◆ What to do: When you reproduce these records, keep every word exactly and drop the images.

★ ★ ★ ★

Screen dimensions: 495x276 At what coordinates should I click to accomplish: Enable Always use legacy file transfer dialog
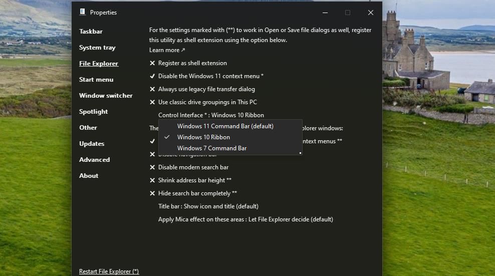[x=206, y=89]
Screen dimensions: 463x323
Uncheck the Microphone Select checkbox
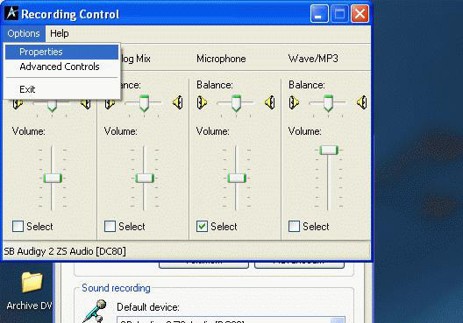pyautogui.click(x=202, y=227)
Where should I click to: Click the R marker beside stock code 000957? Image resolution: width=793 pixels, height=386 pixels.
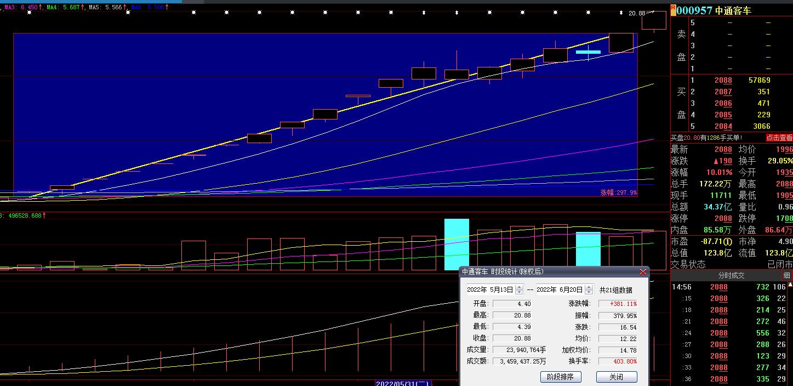673,8
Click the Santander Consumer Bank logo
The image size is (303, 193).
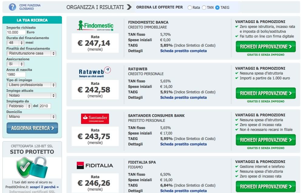95,118
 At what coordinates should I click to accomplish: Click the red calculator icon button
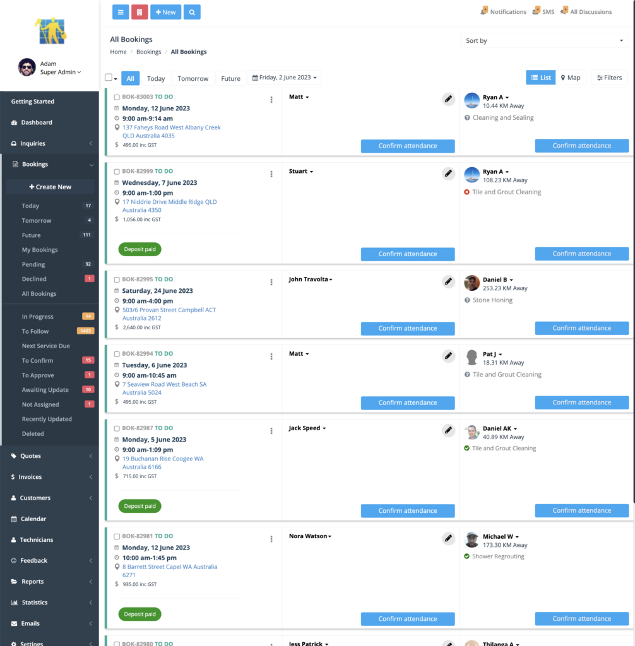pos(139,12)
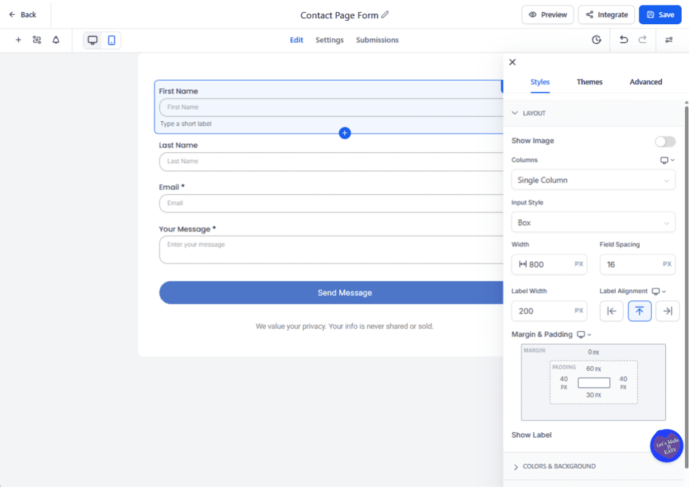
Task: Open the form settings sliders icon
Action: [x=669, y=40]
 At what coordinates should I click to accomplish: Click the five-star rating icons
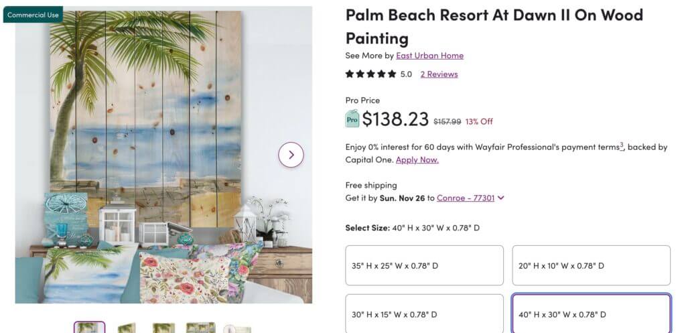(x=370, y=74)
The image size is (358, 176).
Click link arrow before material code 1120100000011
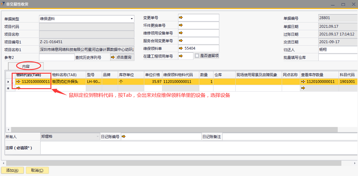[x=18, y=82]
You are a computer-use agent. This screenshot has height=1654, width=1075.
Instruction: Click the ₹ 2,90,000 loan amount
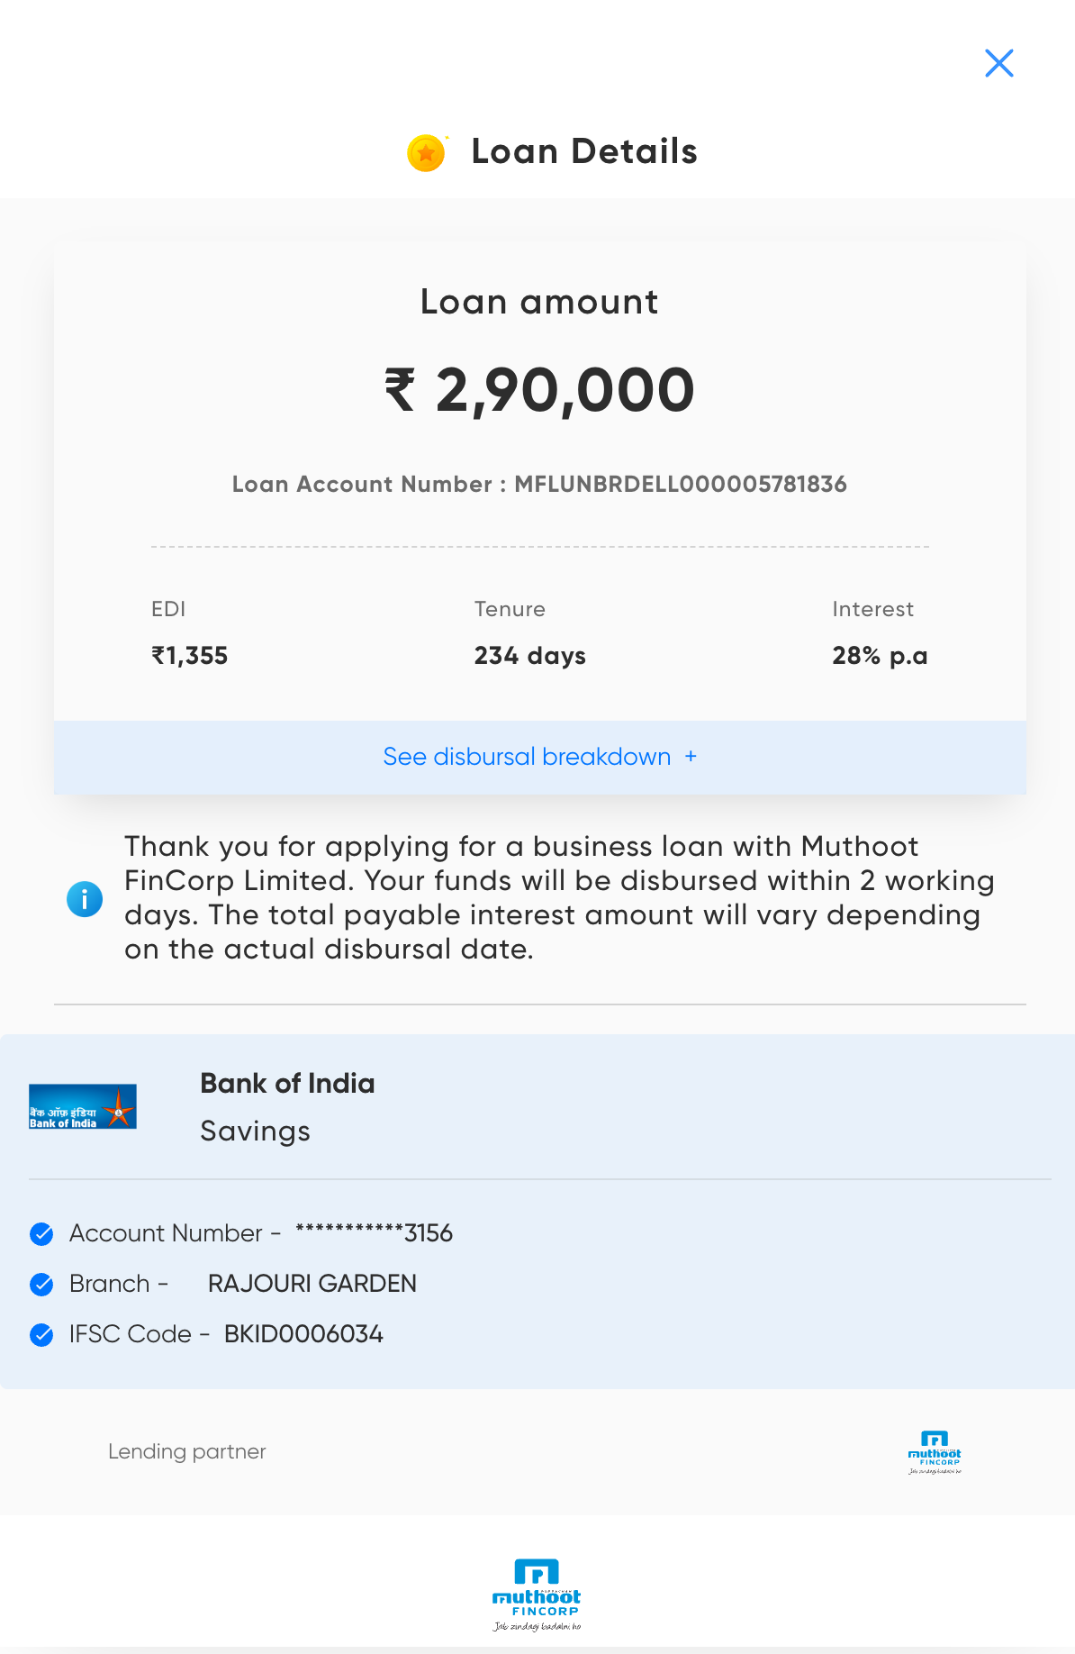point(539,391)
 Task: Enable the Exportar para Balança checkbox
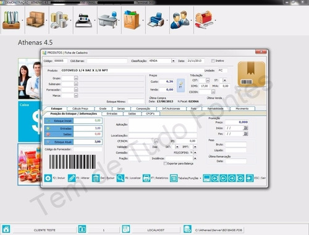(x=165, y=163)
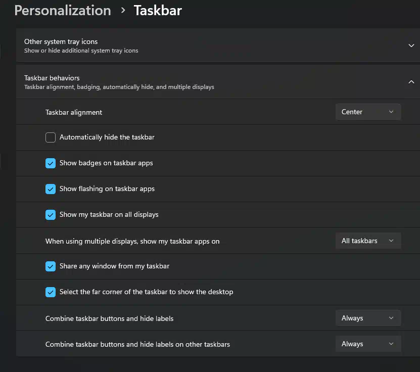Click the Taskbar alignment setting label

click(x=74, y=112)
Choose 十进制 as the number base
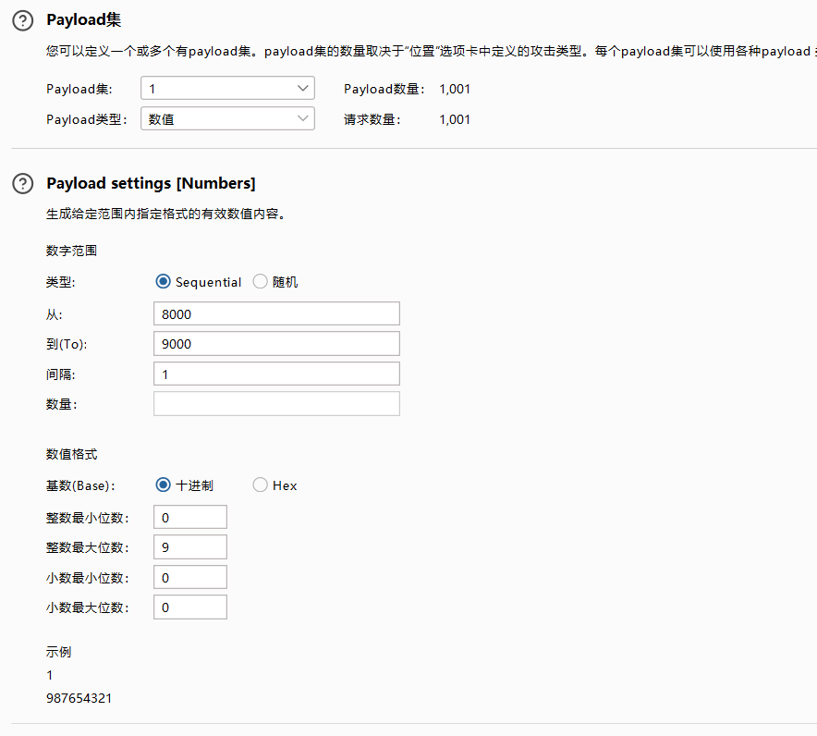Viewport: 817px width, 736px height. [x=165, y=485]
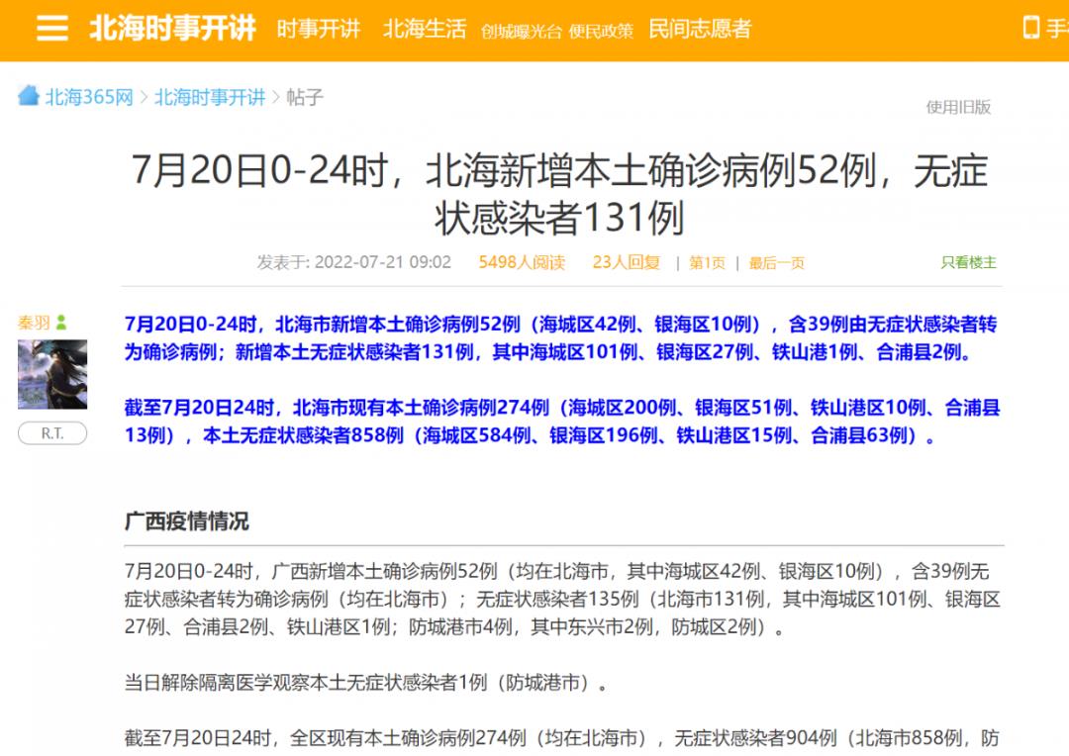Switch to old version via 使用旧版
This screenshot has width=1069, height=756.
(958, 107)
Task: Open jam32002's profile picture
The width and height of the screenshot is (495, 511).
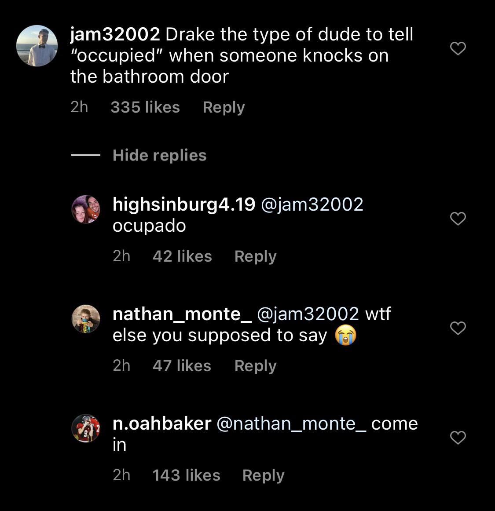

★ ★ ★ ★

◆ Expected answer:
Screen dimensions: 495x276 At what coordinates should I click to accomplish: Enable Always use legacy file transfer dialog
[x=206, y=89]
Screen dimensions: 463x323
Uncheck the Microphone Select checkbox
pyautogui.click(x=202, y=227)
Where should I click to: Click the R marker beside stock code 000957? Image resolution: width=793 pixels, height=386 pixels.
673,8
Click the Santander Consumer Bank logo
The image size is (303, 193).
95,118
 At what coordinates should I click to accomplish: Click the red calculator icon button
pos(139,12)
Task: Open the form settings sliders icon
Action: [x=669, y=40]
 At what coordinates should I click to accomplish: Click the five-star rating icons
(x=370, y=74)
The image size is (358, 176).
Click link arrow before material code 1120100000011
[x=18, y=82]
You are a computer-use agent. This screenshot has height=1654, width=1075.
Instruction: Click the ₹ 2,90,000 loan amount
point(539,391)
 Task: Enable the Exportar para Balança checkbox
(x=165, y=163)
Click the Taskbar alignment setting label

click(x=74, y=112)
Choose 十进制 as the number base
Viewport: 817px width, 736px height. [x=165, y=485]
Switch to old version via 使用旧版
This screenshot has width=1069, height=756.
(958, 107)
Task: Open jam32002's profile picture
The width and height of the screenshot is (495, 511).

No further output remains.